Every Thursday, our city editor would walk over to every reporter’s desk.  Back then the Rocky Mountain News had a robust staff which TIME later described as “let loose to dig up dirt, badger Denver’s cowboy-booted establishment and raise journalistic hell.”  There were reporters dedicated to covering police and fire, city hall, various courts (me), each of our suburban counties, tourism, schools and education, and the legislature.  The city editor would ask that we expand on a notable story we’d written during the week (when our circulation was about 275,000 papers) for the Sunday edition, when our circulation ballooned to about 325,000.

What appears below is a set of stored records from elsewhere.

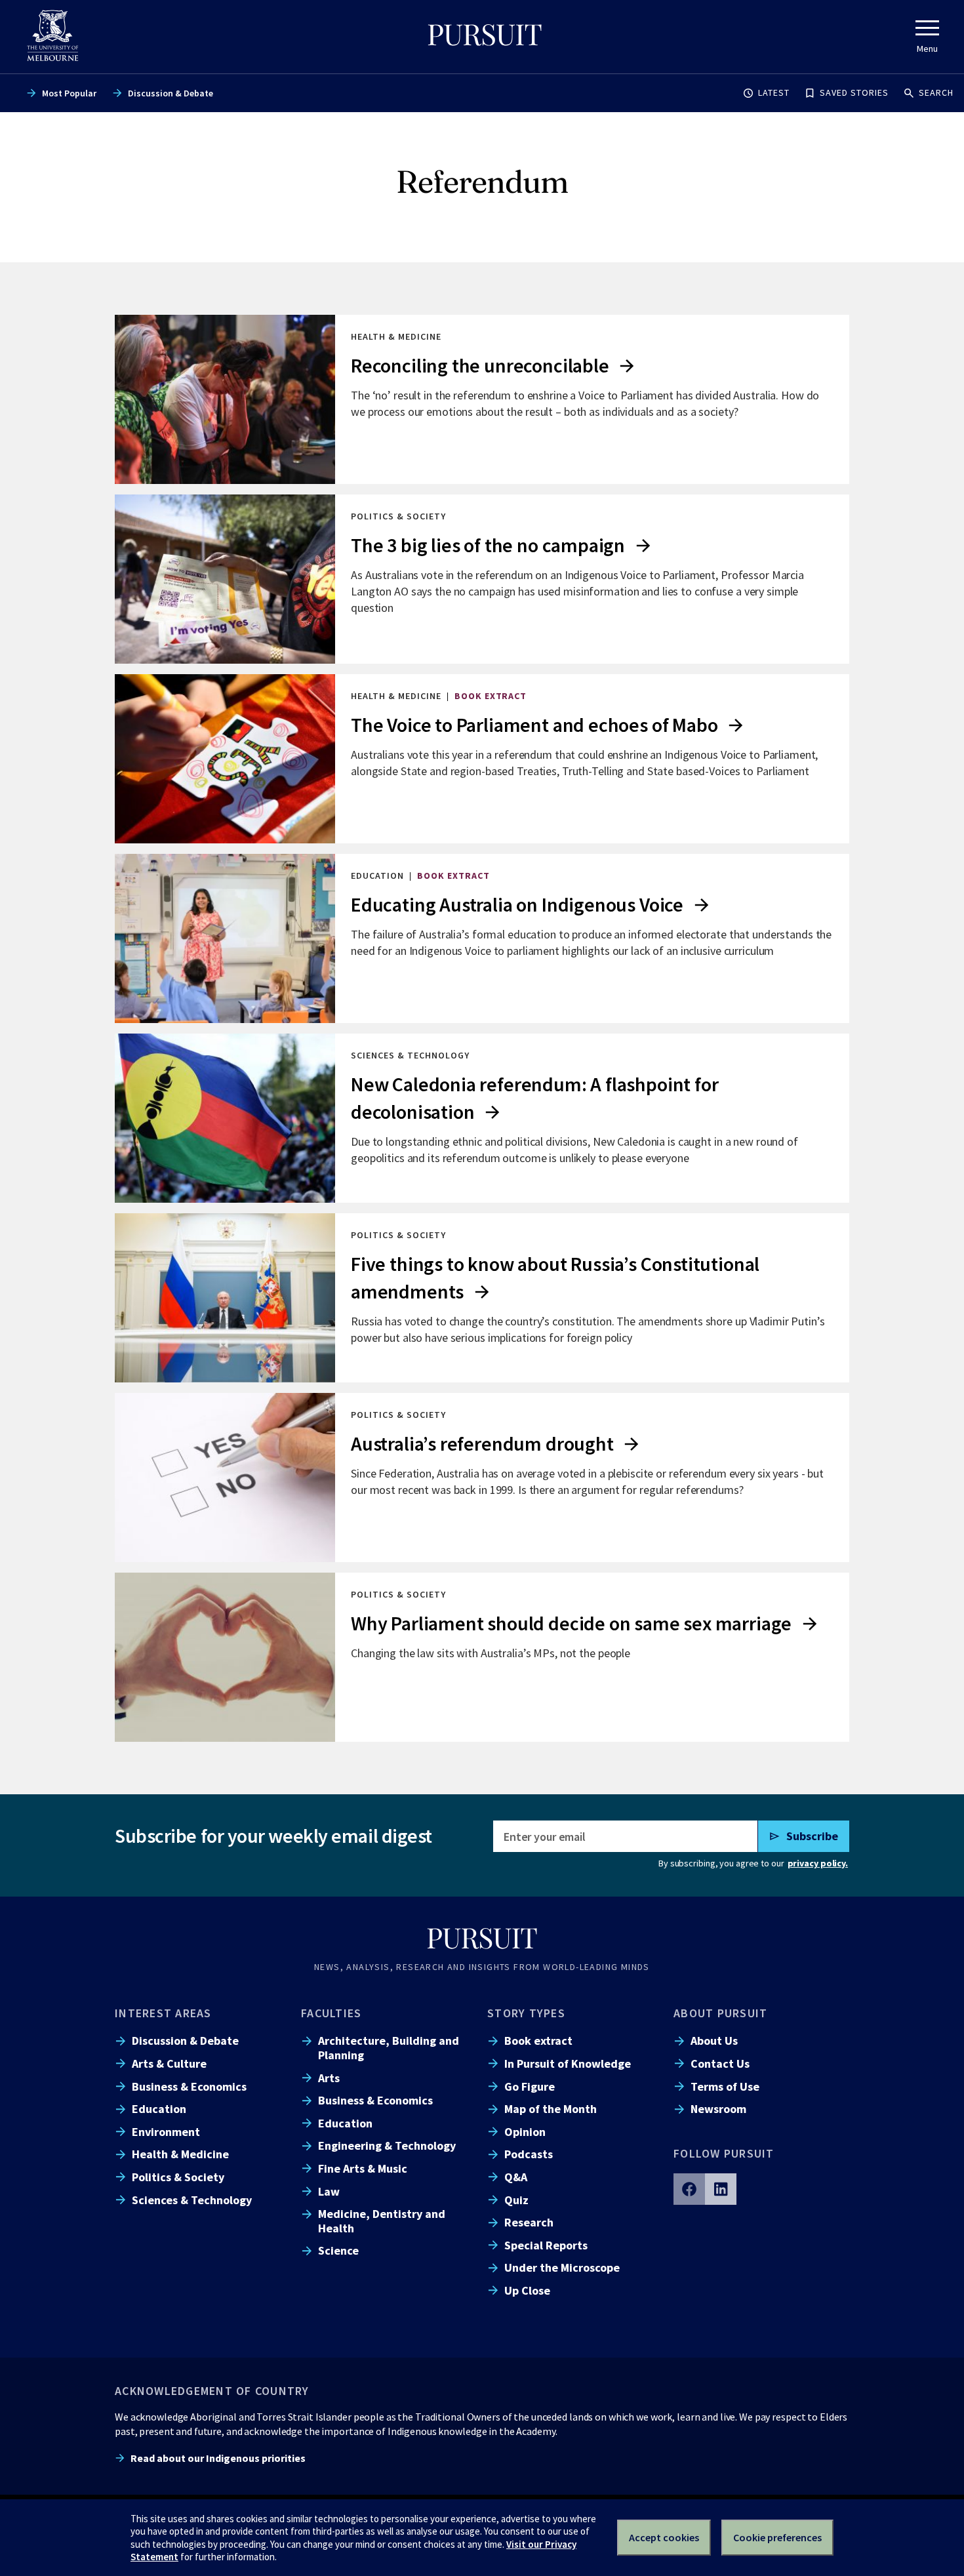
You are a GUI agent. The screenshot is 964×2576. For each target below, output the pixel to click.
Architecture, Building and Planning (388, 2047)
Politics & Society (178, 2176)
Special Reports (546, 2245)
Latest (774, 92)
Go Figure (529, 2086)
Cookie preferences (777, 2537)
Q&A (515, 2176)
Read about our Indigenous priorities (218, 2458)
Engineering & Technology (387, 2145)
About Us (714, 2040)
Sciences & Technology (192, 2199)
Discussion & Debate (170, 93)
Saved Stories (854, 92)
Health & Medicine (180, 2154)
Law (329, 2191)
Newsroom (718, 2108)
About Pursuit (720, 2013)
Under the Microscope (562, 2267)
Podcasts (528, 2154)
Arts (329, 2077)
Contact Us (720, 2063)
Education (159, 2108)
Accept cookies (664, 2537)
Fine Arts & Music (362, 2168)
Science (338, 2250)
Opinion (525, 2131)
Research (528, 2222)
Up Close (527, 2290)
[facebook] (689, 2189)
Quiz (516, 2199)
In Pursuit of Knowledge (567, 2063)
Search (936, 92)
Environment (166, 2131)
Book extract (538, 2040)
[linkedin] (720, 2189)
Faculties (331, 2013)
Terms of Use (725, 2086)
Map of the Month (550, 2108)
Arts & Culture (169, 2063)
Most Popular (69, 93)
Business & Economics (189, 2086)
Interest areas (163, 2013)
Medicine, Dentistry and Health (381, 2220)
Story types (526, 2013)
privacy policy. (818, 1863)
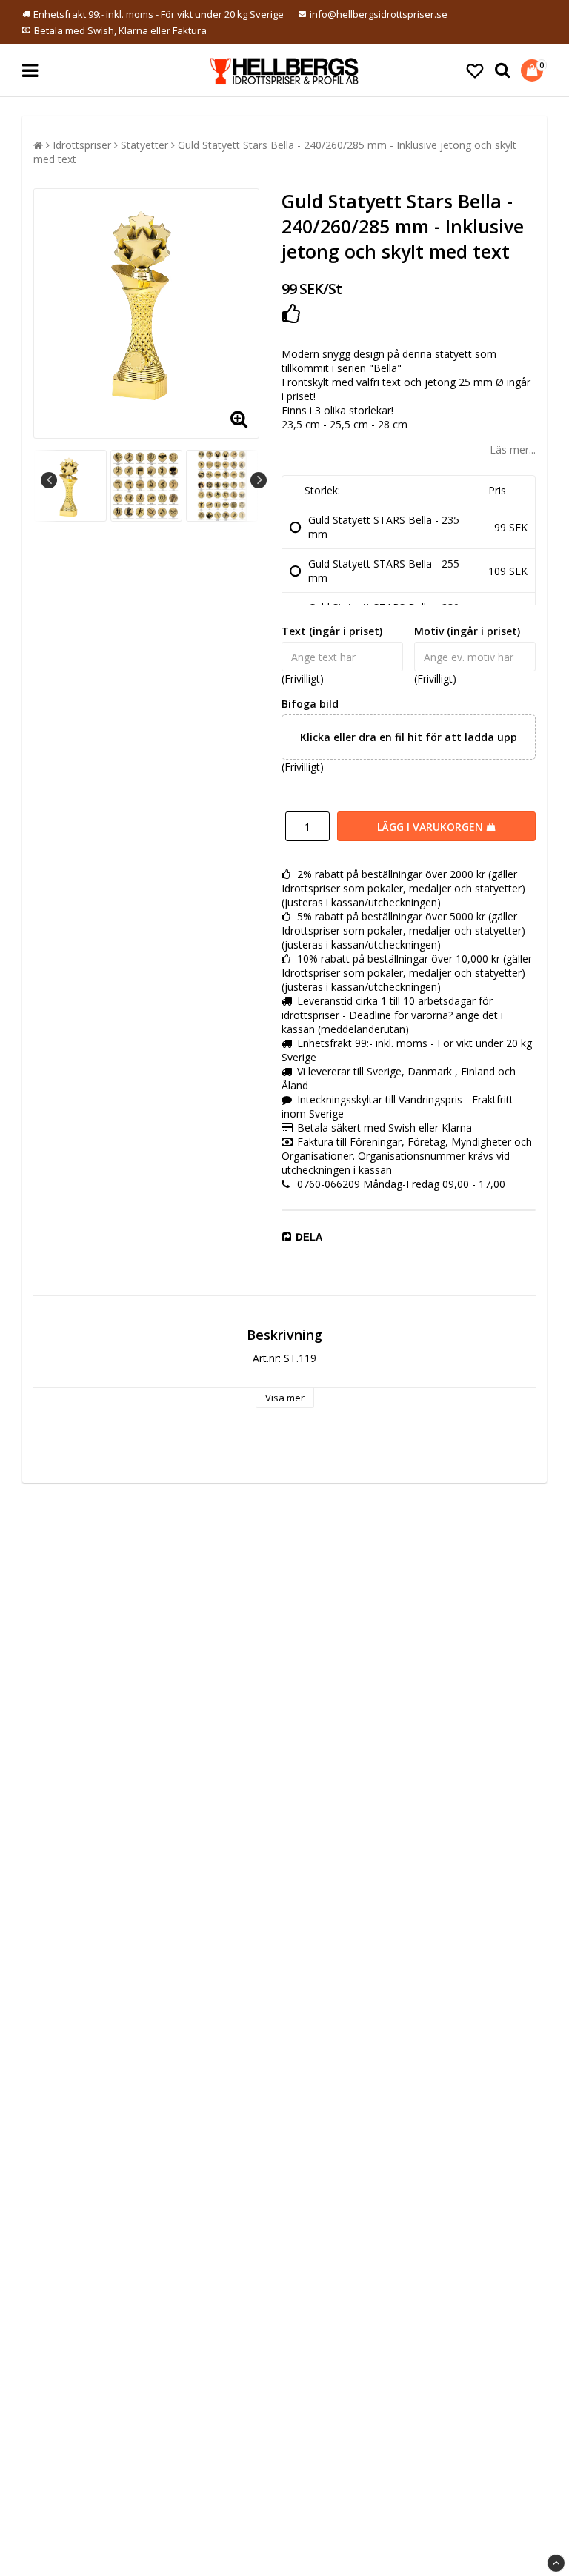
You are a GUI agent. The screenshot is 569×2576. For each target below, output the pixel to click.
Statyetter (144, 145)
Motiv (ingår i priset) (467, 631)
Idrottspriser (82, 145)
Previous (49, 480)
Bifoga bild (310, 704)
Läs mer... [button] (513, 449)
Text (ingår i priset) (332, 631)
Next (258, 480)
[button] (475, 70)
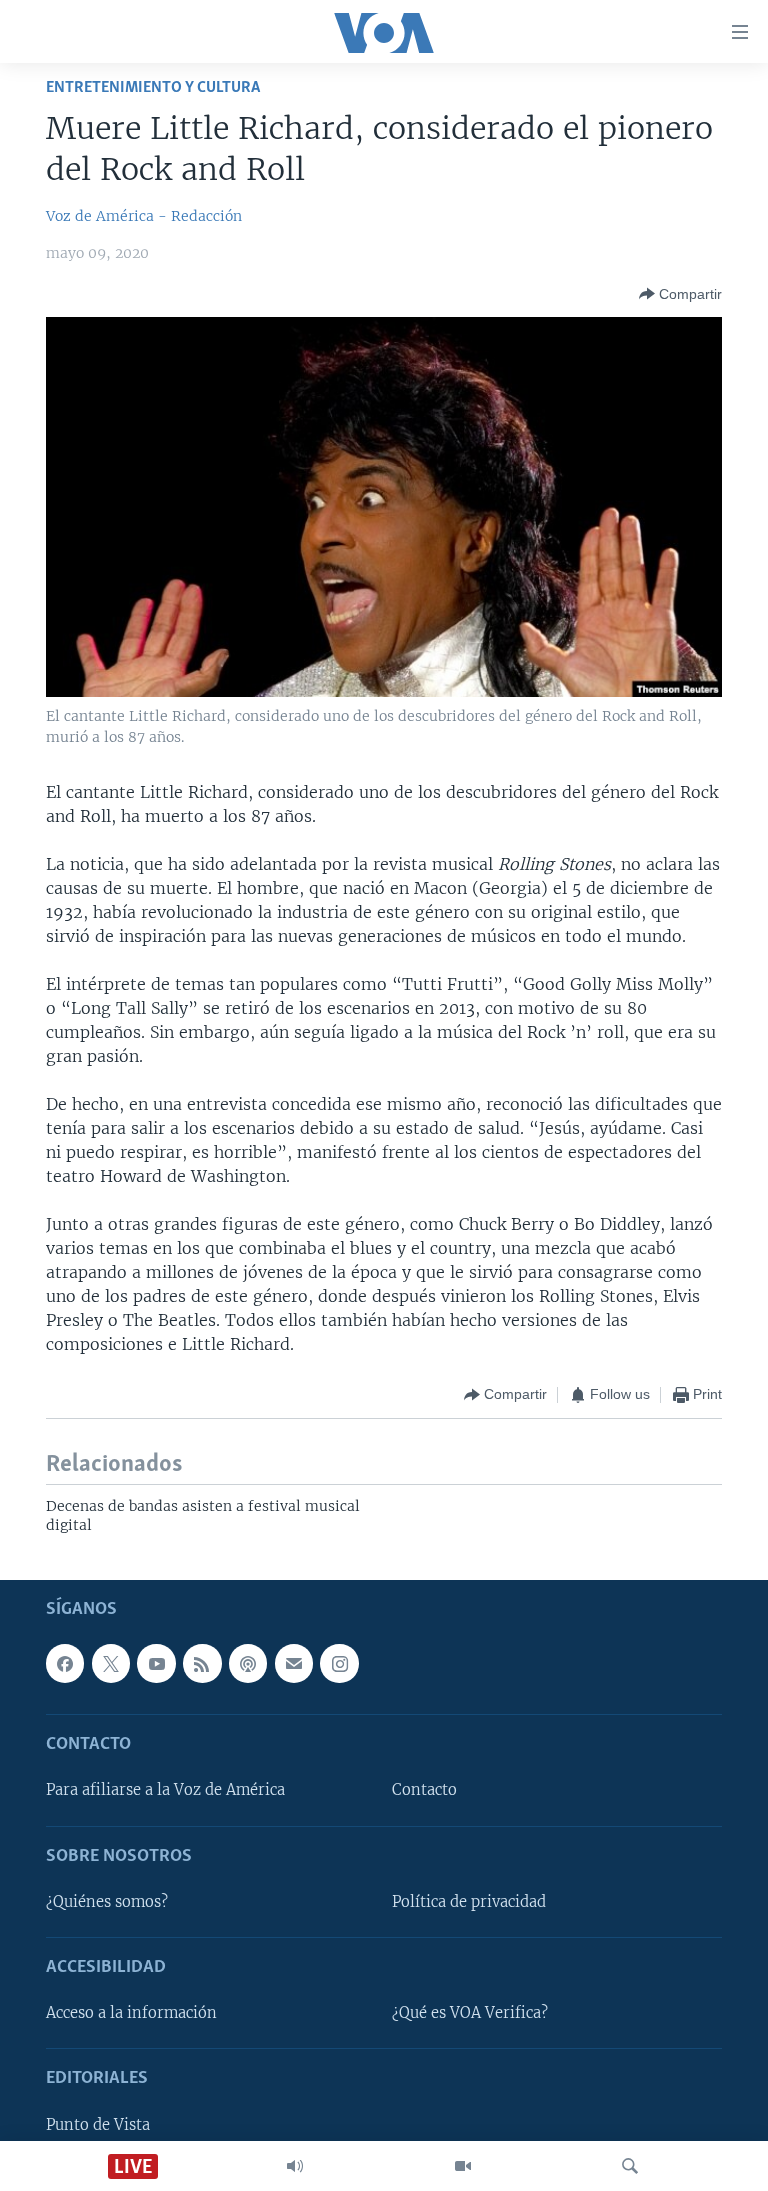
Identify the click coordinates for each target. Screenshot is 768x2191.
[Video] (463, 2166)
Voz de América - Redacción (144, 216)
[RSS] (202, 1663)
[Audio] (295, 2166)
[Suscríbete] (294, 1663)
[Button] (680, 294)
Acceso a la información (131, 2013)
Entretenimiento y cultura (153, 87)
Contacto (424, 1790)
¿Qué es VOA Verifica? (470, 2013)
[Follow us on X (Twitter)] (111, 1663)
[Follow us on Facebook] (65, 1663)
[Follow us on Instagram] (339, 1663)
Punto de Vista (98, 2124)
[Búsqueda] (630, 2166)
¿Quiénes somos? (107, 1901)
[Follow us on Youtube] (156, 1663)
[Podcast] (248, 1663)
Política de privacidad (469, 1901)
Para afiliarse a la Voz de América (165, 1790)
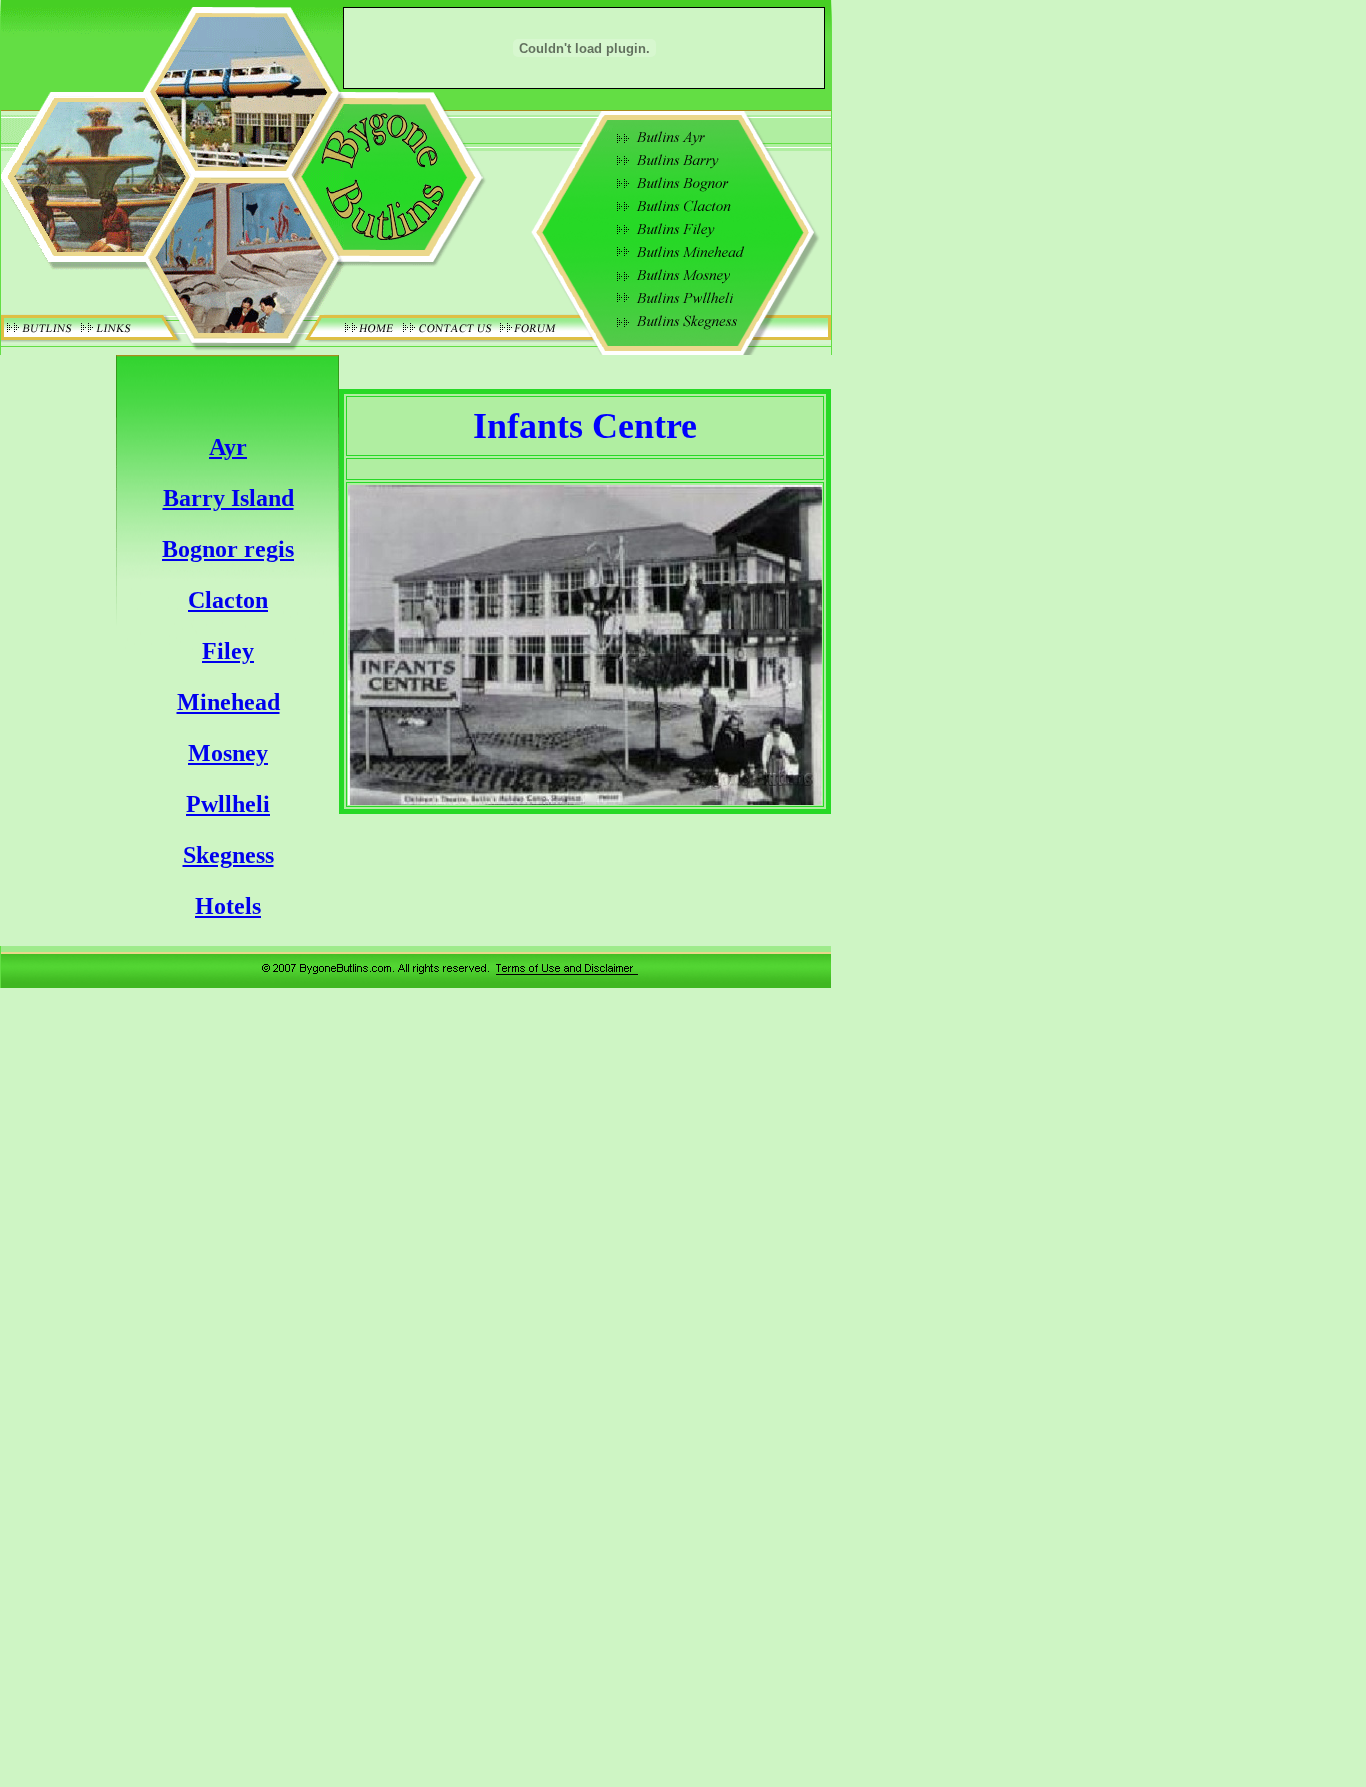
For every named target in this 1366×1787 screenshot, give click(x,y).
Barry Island (228, 498)
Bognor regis (228, 549)
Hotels (228, 906)
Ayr (228, 447)
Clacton (228, 600)
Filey (228, 651)
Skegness (228, 855)
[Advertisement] (920, 677)
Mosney (228, 753)
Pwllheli (228, 804)
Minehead (228, 702)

The reason for the request: some people only subscribed to the (fat on your home’s doorstep) Sunday paper so it needed to include all of the week’s leading news, and many daily subscribers might have missed the certain original coverage due to some extenuating circumstance that prevented them from reading the paper on a given day that week.

I never heard of any daily and Sunday newspaper subscriber objecting to seeing updated or largely repeated news in their Sunday paper.

The lesson from this tested newspaper publishing concept for a law firm is: issue alerts on single topics, what we might call breaking news stories, and then compile the best read according to your email analytics into what amounts to your “Sunday paper”, a firm newsletter.  Of course, you don’t do a newsletter weekly, nor even monthly.  Quarterly probably makes the best sense.

You can add to that newsletter information that resembles what gave those old Sunday papers their heft, soft news.  The law firm equivalent of a newspaper’s Sunday opinion, travel, entertainment and fashion sections would be notes on lawyer and firm community involvement which do not reach the threshold for a single-topic “breaking news” alert but which would create added credibility with your clients, prospects and referral sources.

Recent research we reported on here revealed just 18 percent of legal industry emails are opened.  Our clients that are employing the construct above for their alerts and newsletters all experience open rates of in excess of 30 percent and we have several newsletters with open rates in excess of 40 percent.  We also find that firms keeping their newsletters to just or four articles have the highest open rates.